The GDELT Project

GKG Person Name Histogram 2015-2019

Among the myriad metadata fields computed by the Global Knowledge Graph (GKG) is a list of all person names found in each article. To date, the GKG records 2,458,844,208  mentions of 77,641,688 distinct person names. This list of names is unnormalized and represents the raw name as-is, typographical errors, transliteration and spelling variants and all, that was found in the article.

With the release of the new Global Entity Graph (GEG) there has been considerable interest in constructing normalization tables of the GKG's person name list. To assist with such efforts, we've released a master histogram of all unique person names identified in the one billion global news articles processed by the GKG 2015-2019.

All names were algorithmically extracted using language models, meaning you will undoubtedly find plenty of errors in this list, comprised of a mixture of algorithmic error and errors in the original articles.
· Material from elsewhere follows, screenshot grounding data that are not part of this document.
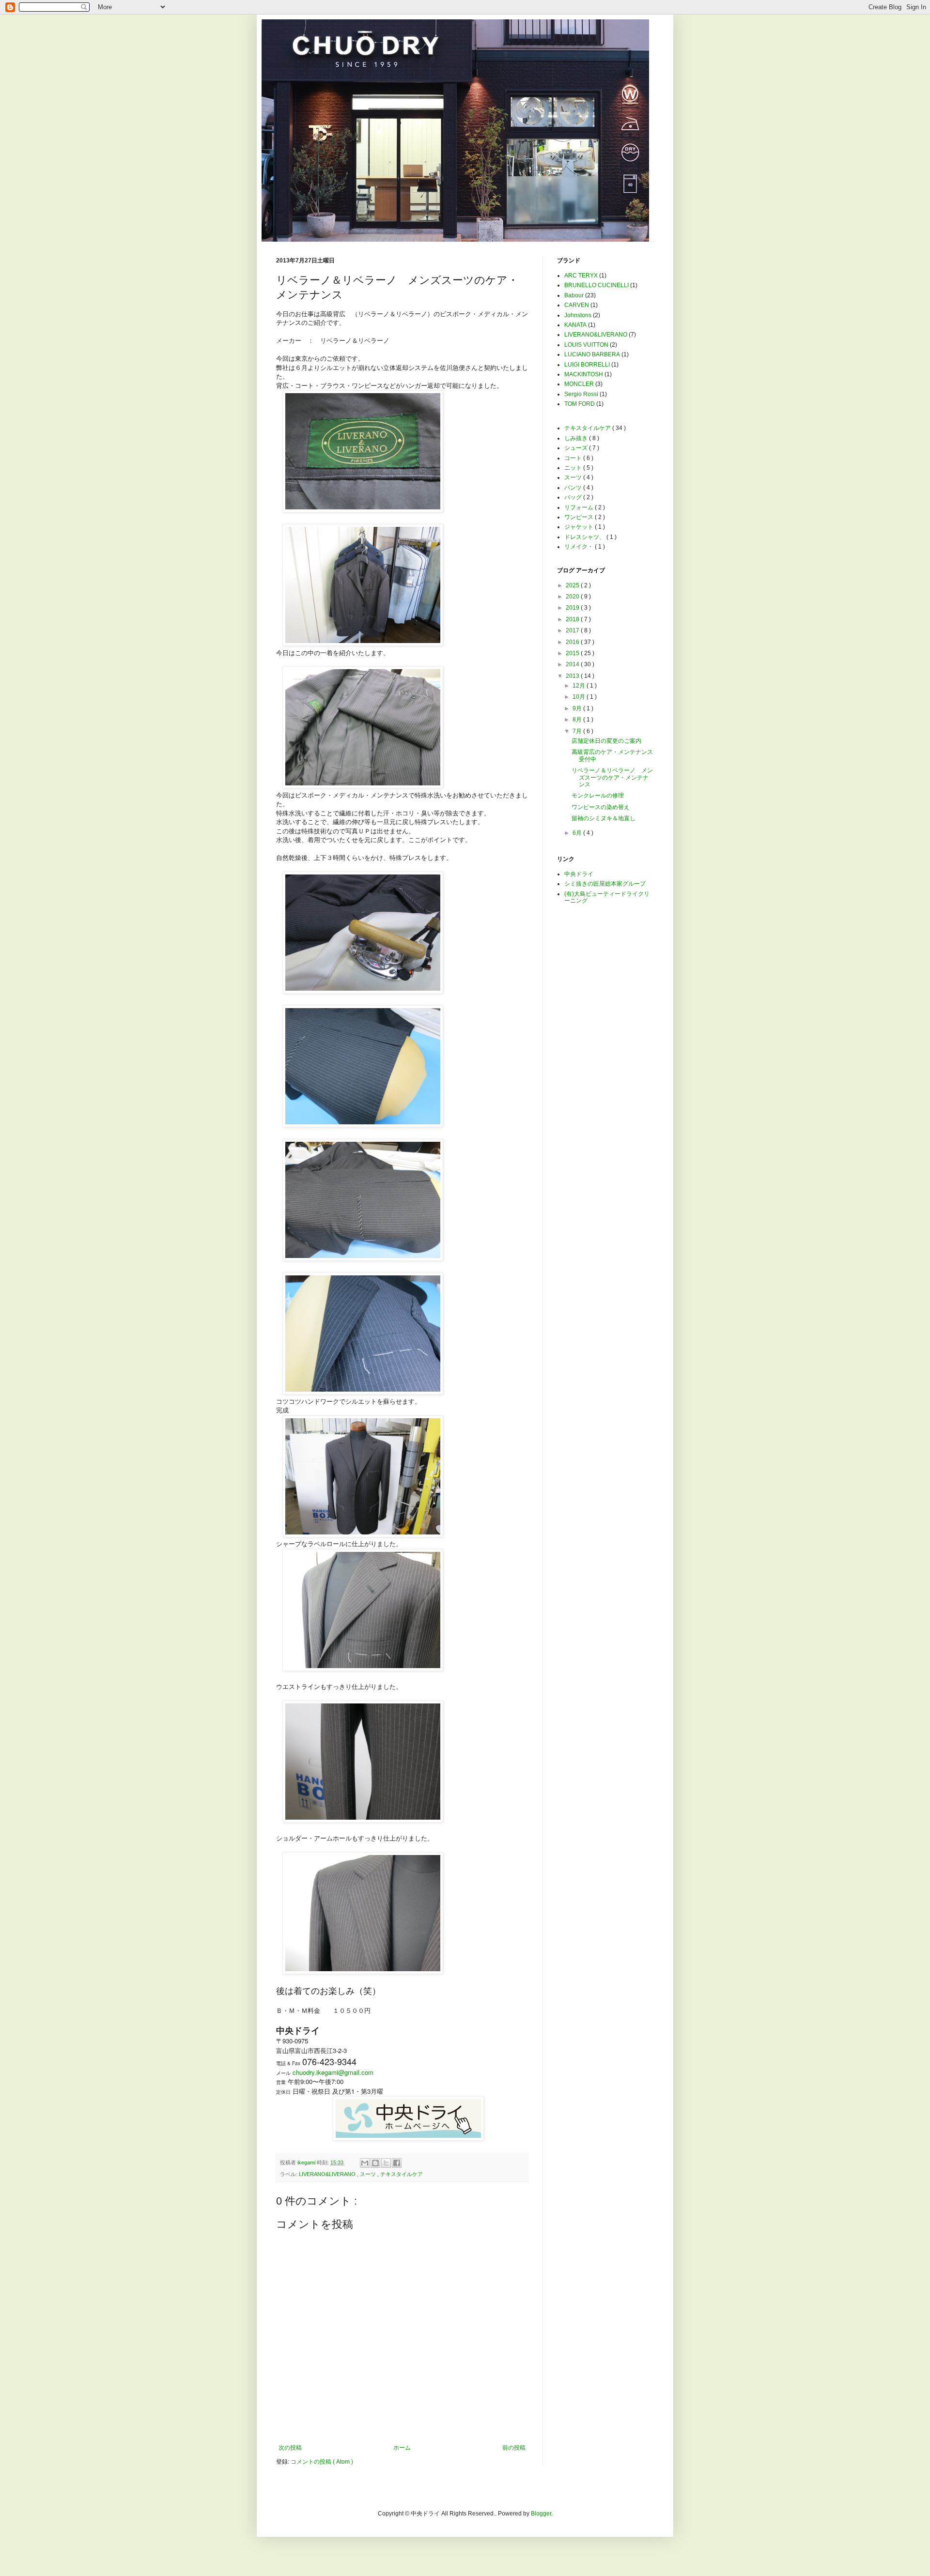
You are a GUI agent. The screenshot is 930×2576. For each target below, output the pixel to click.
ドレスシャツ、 (585, 537)
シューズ (576, 448)
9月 (578, 708)
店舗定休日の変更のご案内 (606, 740)
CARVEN (576, 305)
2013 (573, 676)
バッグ (573, 497)
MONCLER (579, 384)
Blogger (541, 2513)
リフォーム (579, 507)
The master name list is available for download below as a UTF8 CSV file with the first column being the lowercased name as extracted from the English machine translation of the article and the second being the number of articles in which the name was found:

TECHNICAL DETAILS

Constructing the list above required just a single line of SQL in BigQuery:

SELECT Name, count(1) Count FROM `gdelt-bq.gdeltv2.gkg_partitioned`, UNNEST(SPLIT(Persons,';')) AS name WHERE length(Persons) > 3 group by Name

The sharded CSV GCS export files were then concatenated together using "tail +2" to remove the header row from each shard.